From a laboratory perspective, hypergammaglo-bulinemia and elevated IgG4 levels can resolve and previously identified autoantibodies can become undete-ctable[41]. Marked changes are also observed in the pre-treatment findings of CT and ERCP[20]. The diffuse enlargement of the gland, characteristic pattern of enhancement and capsule-like low density rim seen on CT revert to normal. ERCP findings of focal, segmental or diffuse pancreatic duct narrowing also disappear. Narrowing of the distal common bile duct normalizes. Since almost all patients undergo ERCP prior to the initiation of steroid therapy, the finding of distal common bile duct narrowing is often treated with stent placement. The rapid reversal of biliary narrowing with steroid therapy usually allows for stent removal within 1-2 mo.

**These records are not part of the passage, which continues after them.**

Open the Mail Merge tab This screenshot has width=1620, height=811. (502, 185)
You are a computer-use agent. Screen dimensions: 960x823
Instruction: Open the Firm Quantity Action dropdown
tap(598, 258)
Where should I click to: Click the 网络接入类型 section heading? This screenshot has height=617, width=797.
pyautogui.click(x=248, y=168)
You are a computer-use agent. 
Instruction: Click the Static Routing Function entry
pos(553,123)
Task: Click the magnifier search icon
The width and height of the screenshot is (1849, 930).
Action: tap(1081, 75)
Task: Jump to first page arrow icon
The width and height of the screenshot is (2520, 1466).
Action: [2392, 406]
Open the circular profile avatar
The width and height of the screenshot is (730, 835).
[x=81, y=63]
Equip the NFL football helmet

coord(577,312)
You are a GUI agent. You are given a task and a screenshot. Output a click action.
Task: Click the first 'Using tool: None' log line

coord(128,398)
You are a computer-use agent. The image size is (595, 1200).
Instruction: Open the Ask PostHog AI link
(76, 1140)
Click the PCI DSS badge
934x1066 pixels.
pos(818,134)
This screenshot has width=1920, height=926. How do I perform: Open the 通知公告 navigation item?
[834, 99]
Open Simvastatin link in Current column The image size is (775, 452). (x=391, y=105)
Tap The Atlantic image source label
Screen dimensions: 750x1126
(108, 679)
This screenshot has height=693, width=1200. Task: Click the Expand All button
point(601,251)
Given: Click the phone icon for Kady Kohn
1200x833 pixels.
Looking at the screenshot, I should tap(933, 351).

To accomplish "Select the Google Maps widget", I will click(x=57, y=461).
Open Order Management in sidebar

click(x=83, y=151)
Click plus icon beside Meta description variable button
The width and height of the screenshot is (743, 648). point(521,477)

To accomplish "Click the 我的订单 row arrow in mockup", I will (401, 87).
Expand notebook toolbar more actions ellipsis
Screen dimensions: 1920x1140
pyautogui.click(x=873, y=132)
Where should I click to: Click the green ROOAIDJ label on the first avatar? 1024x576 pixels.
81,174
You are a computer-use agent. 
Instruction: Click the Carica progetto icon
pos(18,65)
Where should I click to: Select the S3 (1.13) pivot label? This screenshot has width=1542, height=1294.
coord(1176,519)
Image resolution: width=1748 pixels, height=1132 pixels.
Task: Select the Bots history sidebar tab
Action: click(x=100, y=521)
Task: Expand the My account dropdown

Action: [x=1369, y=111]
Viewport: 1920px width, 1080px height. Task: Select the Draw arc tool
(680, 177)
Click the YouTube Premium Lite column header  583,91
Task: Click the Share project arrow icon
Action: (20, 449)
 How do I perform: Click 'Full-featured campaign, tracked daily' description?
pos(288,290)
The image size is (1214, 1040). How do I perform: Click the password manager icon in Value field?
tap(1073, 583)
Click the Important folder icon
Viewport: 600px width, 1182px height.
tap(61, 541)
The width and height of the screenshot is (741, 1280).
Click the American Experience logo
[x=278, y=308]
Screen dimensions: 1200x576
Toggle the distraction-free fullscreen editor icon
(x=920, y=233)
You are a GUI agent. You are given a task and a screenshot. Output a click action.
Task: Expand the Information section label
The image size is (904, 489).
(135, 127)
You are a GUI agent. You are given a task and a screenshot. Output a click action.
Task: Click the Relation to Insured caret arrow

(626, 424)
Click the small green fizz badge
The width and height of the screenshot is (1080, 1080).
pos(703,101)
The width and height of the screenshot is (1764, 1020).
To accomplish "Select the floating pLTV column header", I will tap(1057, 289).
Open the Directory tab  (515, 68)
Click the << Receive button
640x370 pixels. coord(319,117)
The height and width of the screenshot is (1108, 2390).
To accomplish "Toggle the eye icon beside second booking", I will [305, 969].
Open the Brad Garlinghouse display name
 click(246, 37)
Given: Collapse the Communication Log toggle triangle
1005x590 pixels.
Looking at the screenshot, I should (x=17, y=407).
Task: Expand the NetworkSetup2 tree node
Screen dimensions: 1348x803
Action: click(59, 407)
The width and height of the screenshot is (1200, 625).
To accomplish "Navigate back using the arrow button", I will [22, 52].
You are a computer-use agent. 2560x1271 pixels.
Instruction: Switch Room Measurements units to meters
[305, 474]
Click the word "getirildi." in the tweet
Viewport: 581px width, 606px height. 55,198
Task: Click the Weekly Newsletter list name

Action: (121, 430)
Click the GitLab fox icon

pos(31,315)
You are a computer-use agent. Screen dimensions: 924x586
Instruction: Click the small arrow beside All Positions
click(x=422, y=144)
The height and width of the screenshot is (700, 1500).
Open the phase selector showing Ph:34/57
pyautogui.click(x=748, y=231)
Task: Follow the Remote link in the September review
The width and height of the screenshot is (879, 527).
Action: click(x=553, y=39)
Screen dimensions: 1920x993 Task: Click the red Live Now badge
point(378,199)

These radiologic changes closely parallel the clinical improvement that patients experience, specifically regarding the most common presenting symptoms of abdominal pain or painless jaundice. They are often observed within 2-4 wk of corticosteroid initiation and serve to further confirm the diagnosis of autoimmune pancreatitis.
In terms of prognosis, although the majority of patients achieve a sustained clinical remission with a tapering course of corticosteroid therapy, a subset may go on to require chronic maintenance dosing of 5-10 mg/d. The long term prognosis of autoimmune pancreatitis remains as yet undefined considering its recent discovery. Two different cohorts involving 23 patients followed for a mean of 56 mo and 17 patients followed for 16 mo, each had 1 patient relapse[9,35]. In both cases the patient was successfully treated with a second course of corticosteroids and maintained on low dose steroid therapy.
CONCLUSION
In the last 40 years autoimmune pancreatitis has gone from a proposed concept to a well-recognized clinical entity. Despite the fact that our understanding regarding its pathogenesis, presentation, diagnosis and treatment have evolved, many questions remain unanswered. Its relationship to other autoimmune diseases, precise pathogenesis, accurate diagnosis and long-term prognosis require further clarification.
Above all, as an efficient mimicker of pancreatic carcinoma, the accurate and timely diagnosis of autoimmune pancreatitis can have drastic consequences on therapy and prognosis. Thereby underlining the critical importance of its awareness among internists, gastroenterologists, radiologists, pathologists and surgeons.
ACKNOWLEDGMENTS
We wish to acknowledge Dr. David Owen, Department of Pathology, University of British Columbia, Vancouver, British Columbia, Canada for providing histology images.